Search the entries below for the word "Given" and copy each line that has it.

(Extracted data entries)
----

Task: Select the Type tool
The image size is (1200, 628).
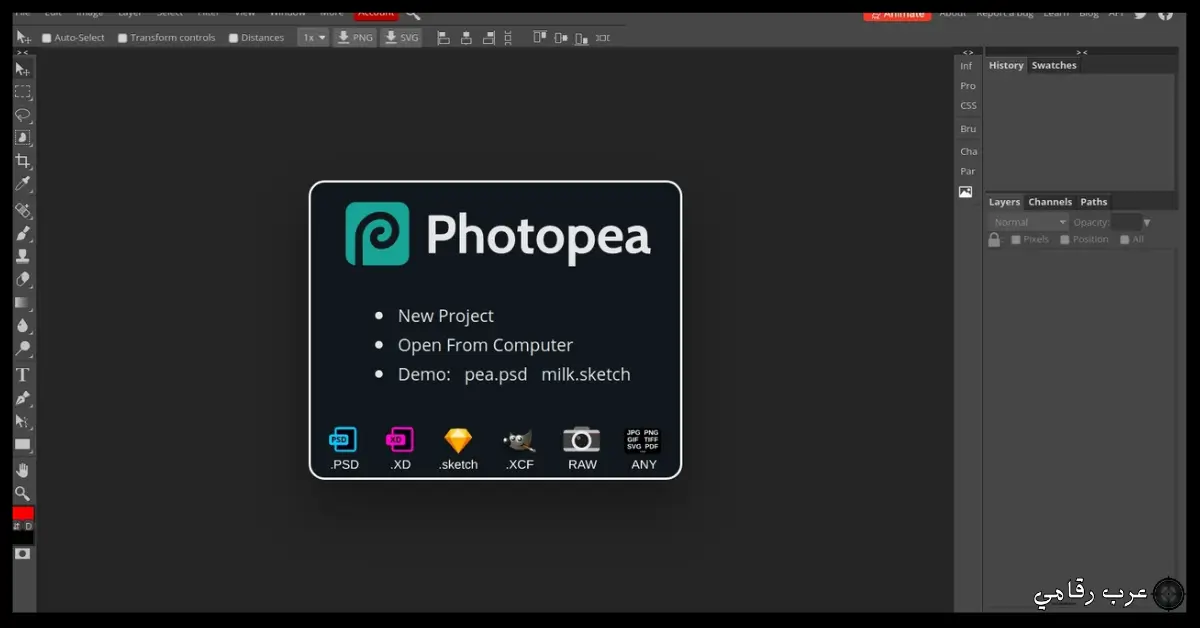Action: (23, 374)
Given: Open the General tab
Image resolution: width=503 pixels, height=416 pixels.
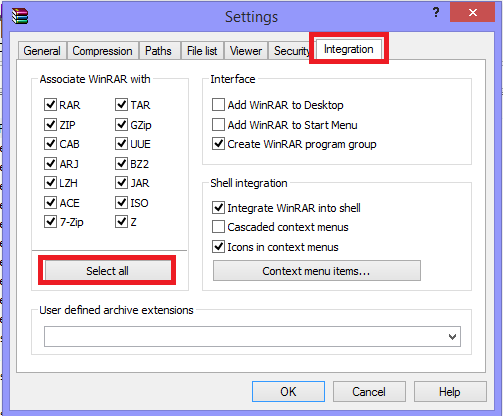Looking at the screenshot, I should (x=42, y=51).
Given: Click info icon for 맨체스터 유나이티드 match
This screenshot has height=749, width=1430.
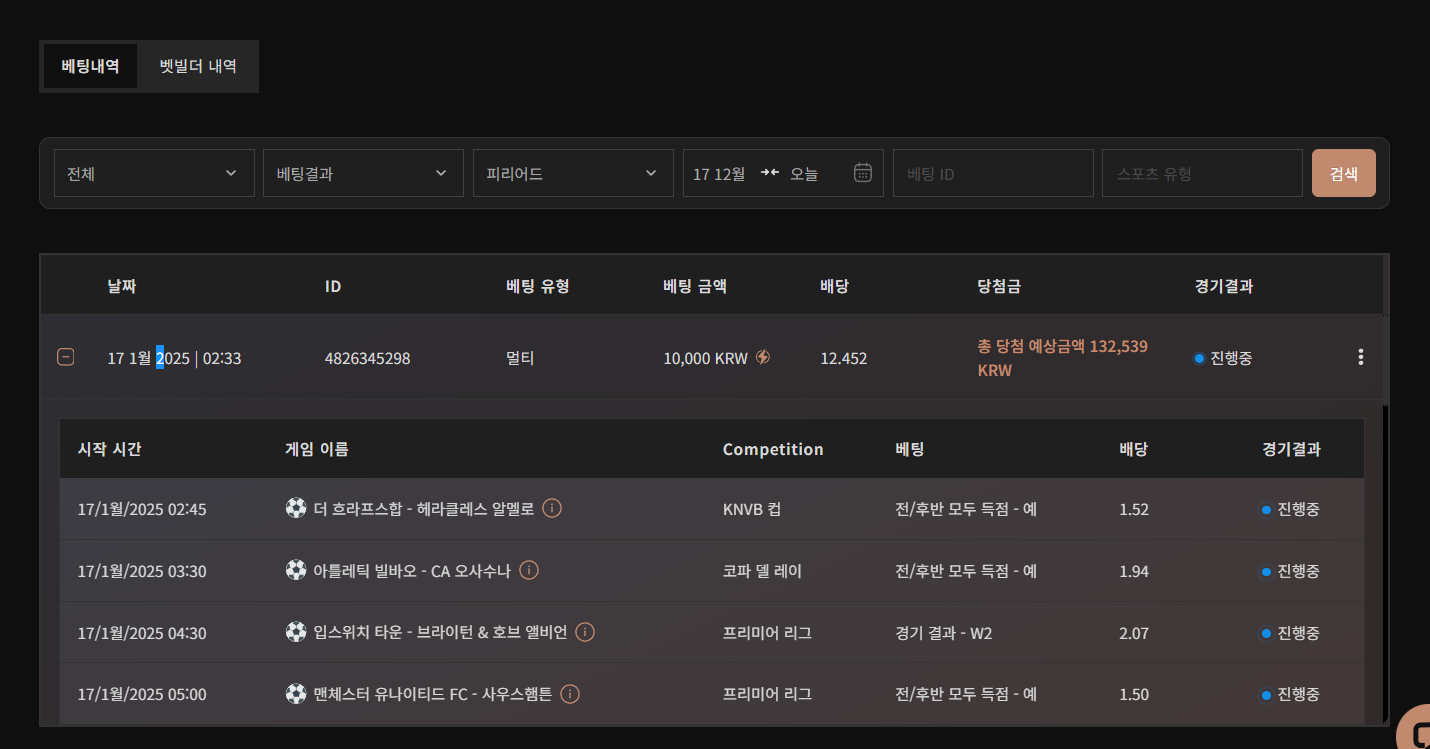Looking at the screenshot, I should [570, 694].
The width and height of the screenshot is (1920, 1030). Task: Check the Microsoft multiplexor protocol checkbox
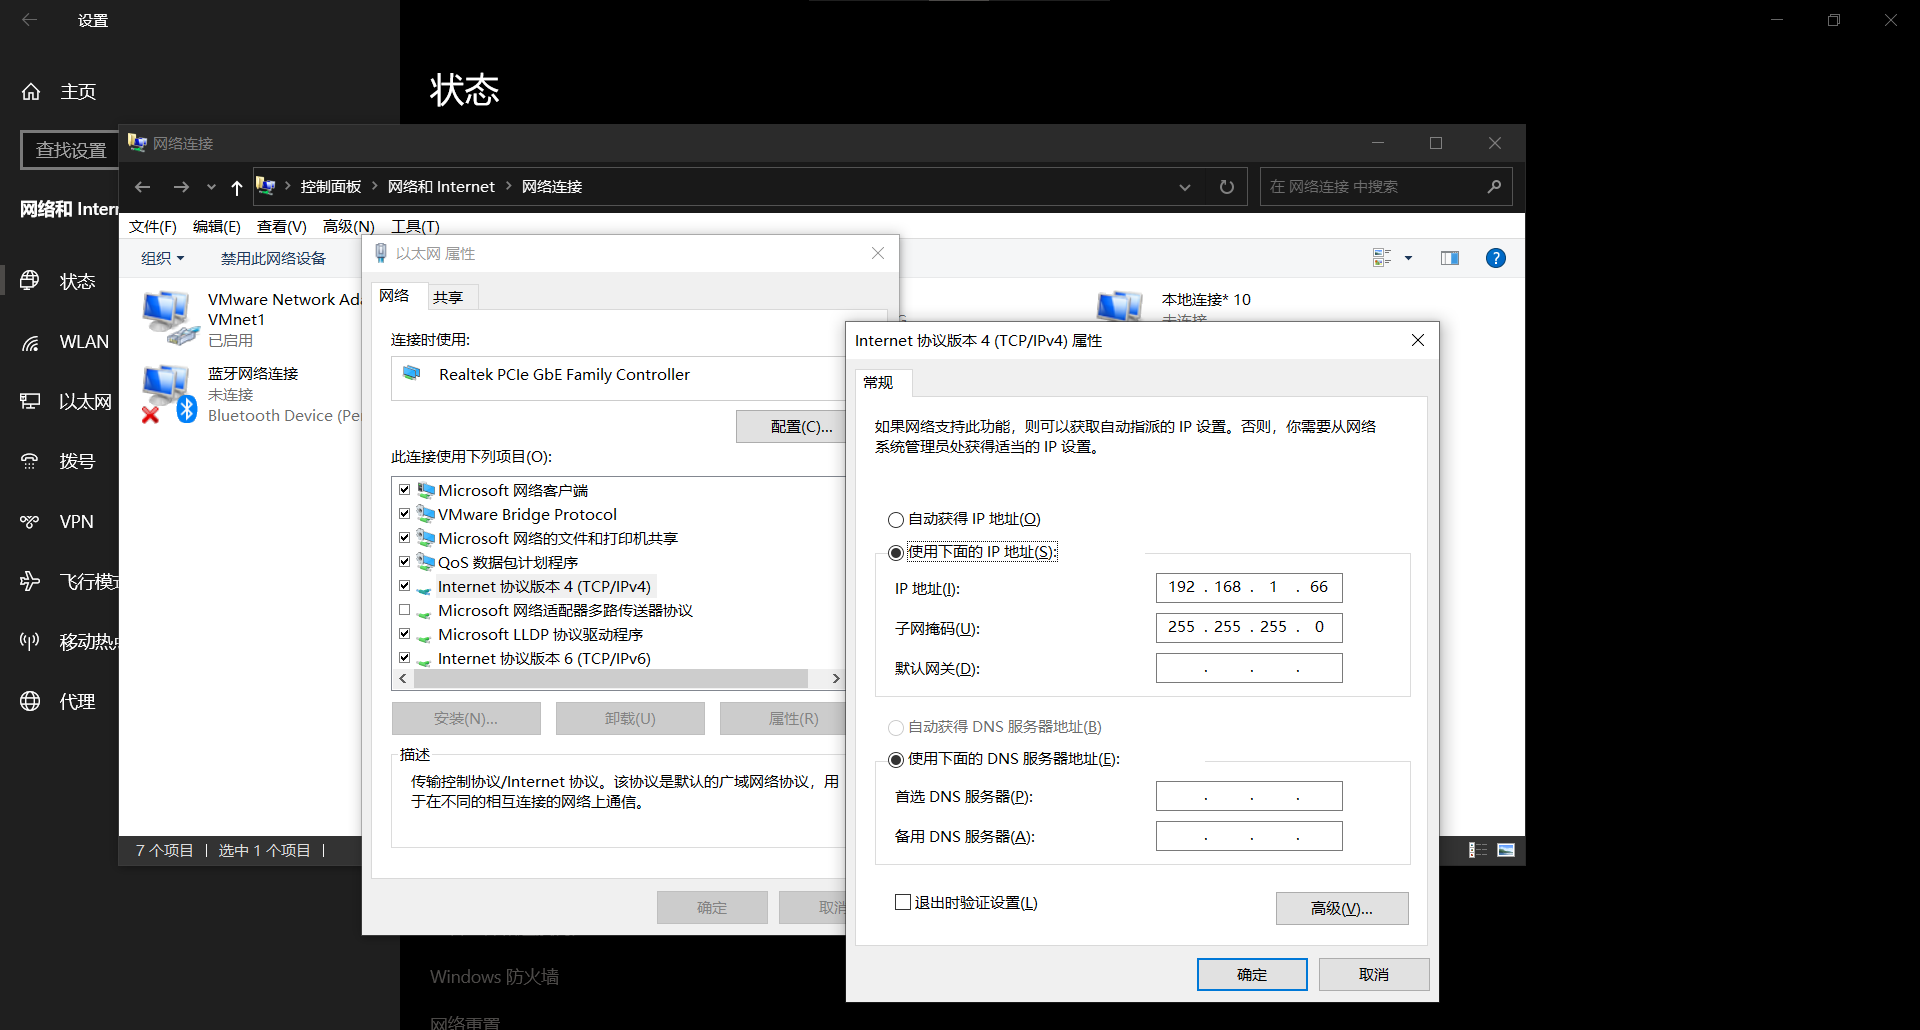click(405, 610)
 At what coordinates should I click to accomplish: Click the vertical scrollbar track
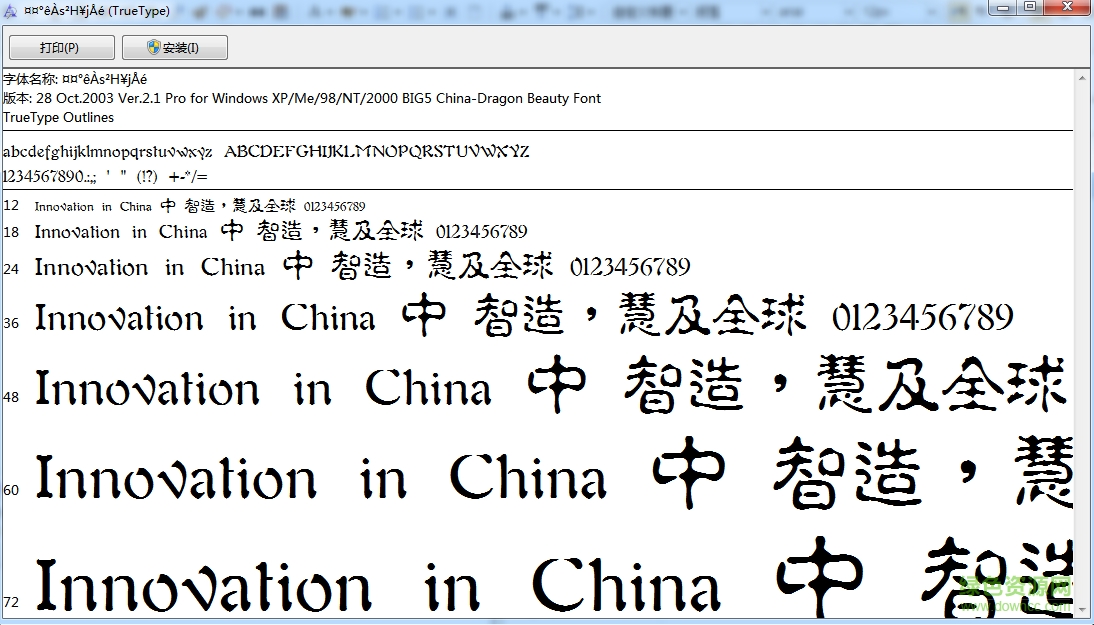tap(1083, 350)
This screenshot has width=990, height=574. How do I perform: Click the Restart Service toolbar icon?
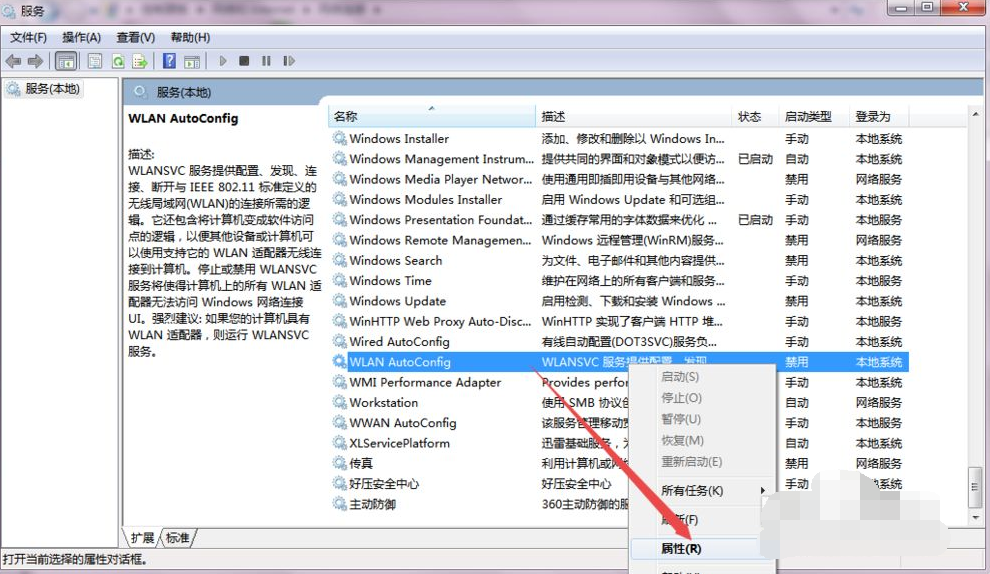click(x=289, y=61)
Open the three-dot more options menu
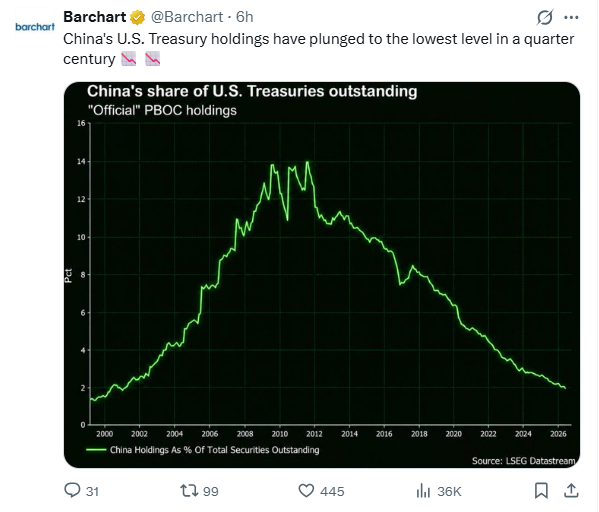This screenshot has height=512, width=599. point(571,18)
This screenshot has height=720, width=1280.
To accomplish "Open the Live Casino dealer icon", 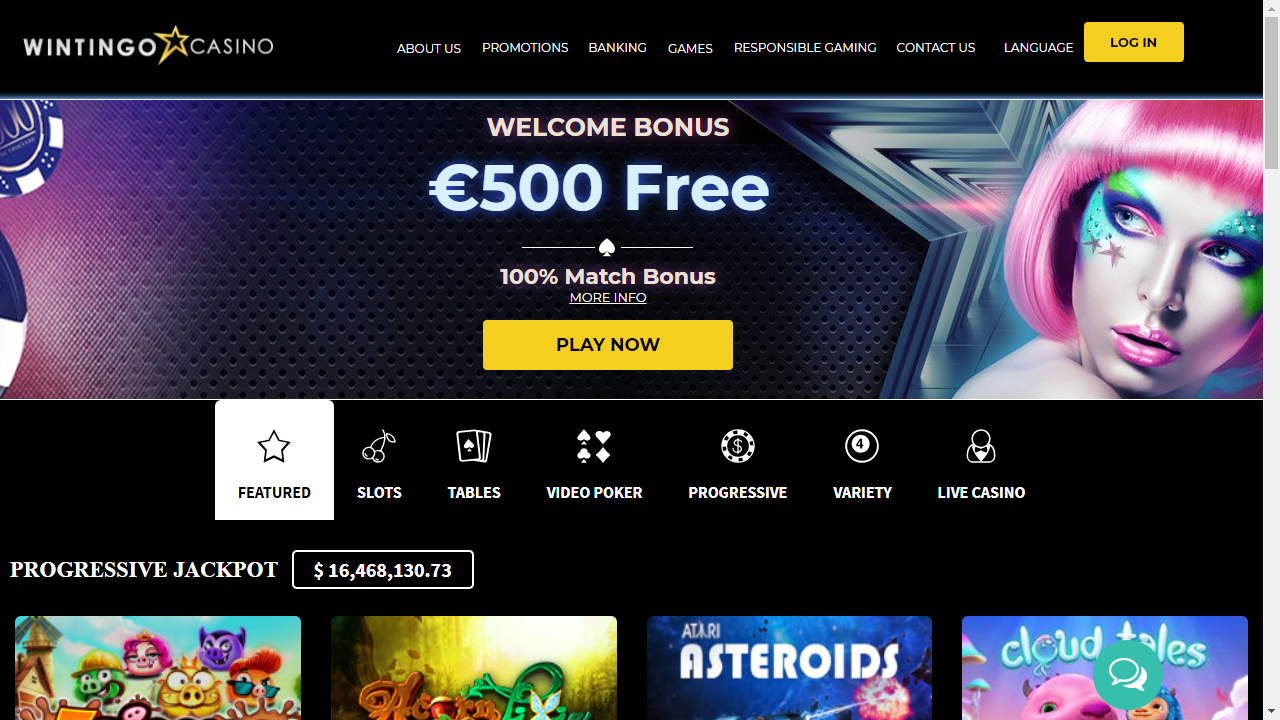I will click(981, 446).
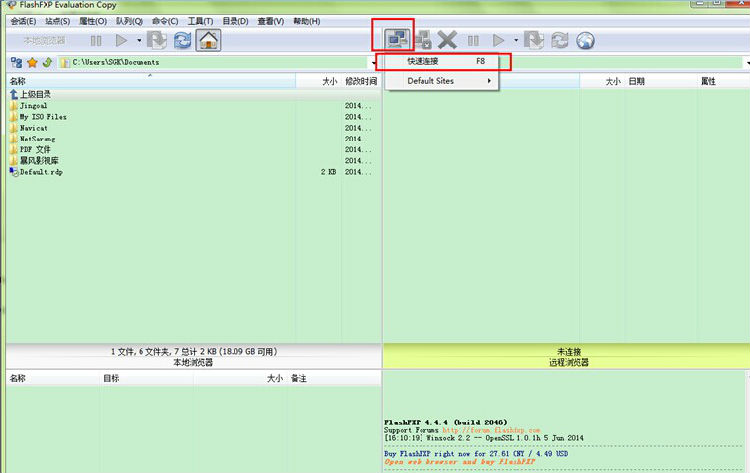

----

#### [RESPONSE TO THE EXERCISE]
Given: Open the General tab
Given: Click info icon for 맨체스터 유나이티드 match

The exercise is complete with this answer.